Ignacio Argotty pertenece a una familia que se dedicó al oficio de tallar esmeraldas. | Foto: Erick Morales

INDUSTRIA CON MEMORIA

El arte de tallar

Además de la calidad, la talla de una esmeralda es lo que la hace atractiva. Ignacio Argotty, uno de los más reconocidos talladores, revela secretos de su delicada labor.

Fredy Nieto*
6 de septiembre de 2017

Un ventanal a contraluz. Es a lo primero que apunta un tallador cuando una esmeralda llega a sus manos en bruto, y se plantea qué puede o no sacar de esta según su tamaño, forma y pureza. Con su trabajo, se completa una cadena de la que forman parte mineros, comercializadores e intermediarios.

Ignacio Argotty, uno de los más reconocidos talladores, tuvo alguna vez su oficina en el centro de Bogotá. Aunque ahora trabaja como independiente, vuelve al corazón del comercio esmeraldero de Colombia cada vez que lo llaman ante el incremento del volumen de piedras por tallar.

“No hay dos esmeraldas iguales, cada una tiene una información interna que la hace única, como una huella digital”, dice Argotty, miembro de una de las familias con más tradición en el oficio. En el mercado mundial, los comercializadores se tranquilizan si alguien con ese apellido es quien embellece sus piedras.

Los primeros Argotty que llegaron a América pasaron por Argentina antes de radicarse en Pasto, cuna de muchos de los que hoy, después de estar temporadas en Boyacá y en Cundinamarca, decidieron dedicarse al negocio de las esmeraldas.

Aunque no existe una asociación o un documento que así lo certifique, el mismo trabajo ha posicionado a esta familia en el oficio de pulir y perfeccionar esmeraldas. No es casualidad que Adolfo, primo de Ignacio, sea reconocido como el mejor tallador del mundo. No tiene un trofeo ni un diploma, es el voz a voz de las personas que viven de este negocio lo que lo certifica.

De la tarea de estos miembros de la cadena depende el precio final de la piedra. La primera parte es la compra, hacerlo con un precio justo, sin ilusiones. Después viene la intervención del tallador, el concepto, la opinión y el porcentaje del peso. Pero por encima está la calidad. “Lo que más vende una piedra, aparte de su calidad, es la forma en que fue tallada”, asegura Argotty. Depende del ojo y de la mano del artesano conservar su esencia: el color, el cristal, eliminar los daños que comercialmente serían nocivos hasta dejar una excelente talla.

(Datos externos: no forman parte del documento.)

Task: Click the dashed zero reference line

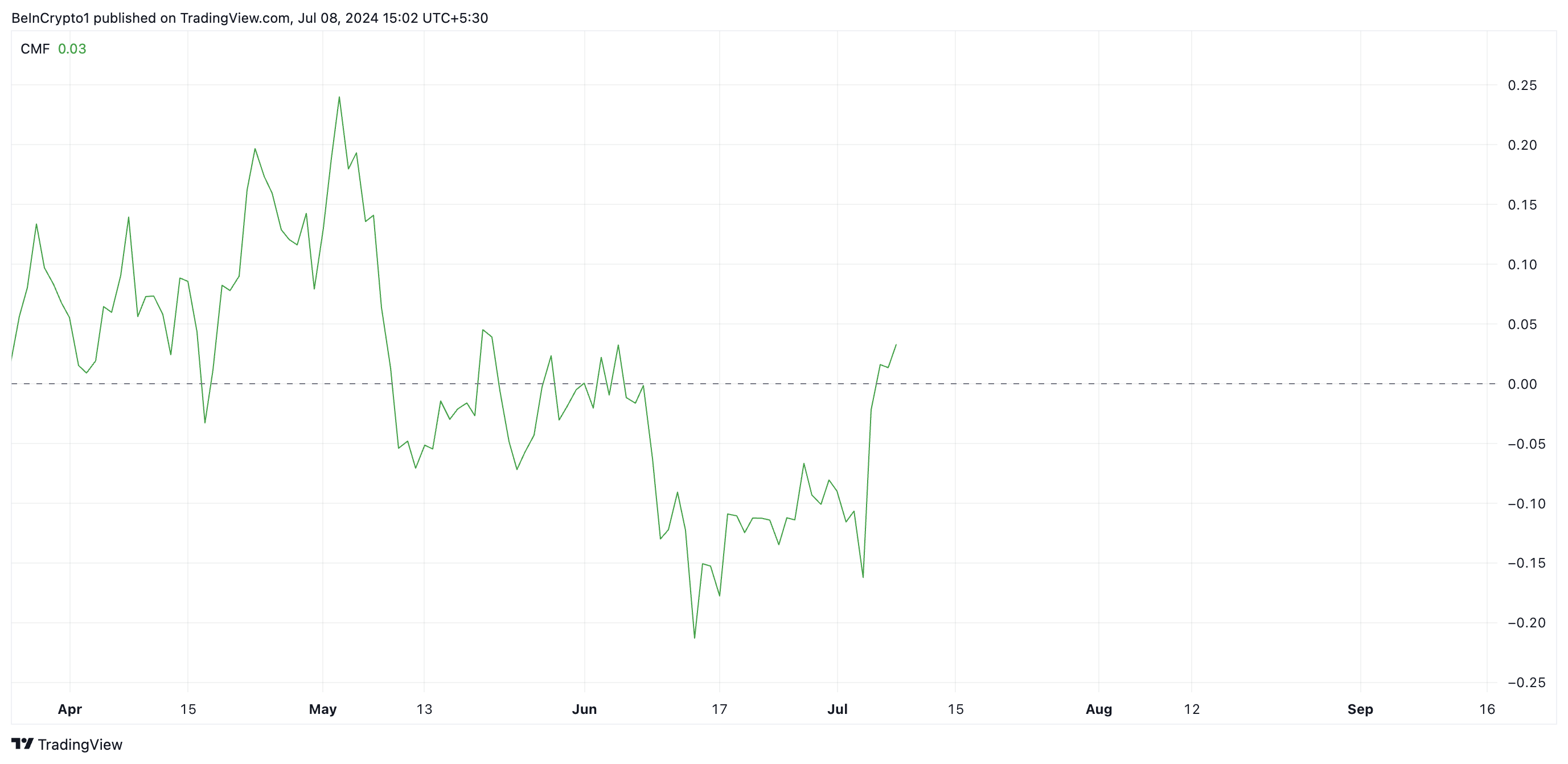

“A esta parte le llamamos mesa, es la más plana de la esmeralda y es aquí donde comienza el trabajo de facetado”, dice Argotty mientras sostiene una de las piedras con sutileza de cirujano. La gema reposa sobre un disco de diamante que gira a 150 revoluciones por minuto; dos o tres horas después estará lista. Paciencia y pasión constante por esta labor es lo que debe sentirse para obtener un corte de lágrima, corazón o princesa (cushion, también conocida como ‘televisor’).

Los que se inician en este arte practican en los mismos discos pero en vidrios. Así duran un mes hasta que les van dando acceso a las primeras esmeraldas. Algunos estudian joyería, introducción a la cristalografía y mineralogía (técnicas de corte y talla de esmeraldas). Pero formarse en esos cursos es una opción que va en declive, dejando la continuidad del oficio en manos de familias tradicionales y de empíricos.

Aunque es un proceso con pasos estipulados, en ocasiones lo mejor es, como dice Argotty, dejarse llevar por la piedra. El análisis precede al corte. Viene el desbaste y el brillo de las plazas (esquinas de cada cara). Comienza el faceteado, sigue el brillo de la cara y de los bordes. Al final se despega del capuchón y queda lista para ser comercializada.

Algunos les dan otras dos o tres brilladas para lograr un mejor aspecto, lo que para Argotty es innecesario porque considera que la magia está en un proceso previo al embellecimiento: “El desbaste es una fusión hombre-esmeralda, es una conexión con la piedra en la que el tallador se funde con ella, al punto de que sabe qué es lo que debe ir quitando hasta dejarla en un estado óptimo”, dice, entre sonrisas.

El precio final se fija por la pureza, el color, la forma y el peso. Argotty no lo duda: “Esta esmeralda con la que trabajo ahora es de la mina de Consorcio; el cristal es perfecto”. Saber de dónde proviene una de esas piedras con exactitud, echando apenas un vistazo por sus bordes, se aprende tras mucho tiempo de observación.

Hay quienes sostienen que la relación del tallador con la piedra se asemeja a un cortejo, a una seducción; basta con ajustar la retina y tocarla bien para sacar lo mejor de ella y así perfeccionar, en horas, miles de años de espera.

*Periodista Especiales Regionales de SEMANA.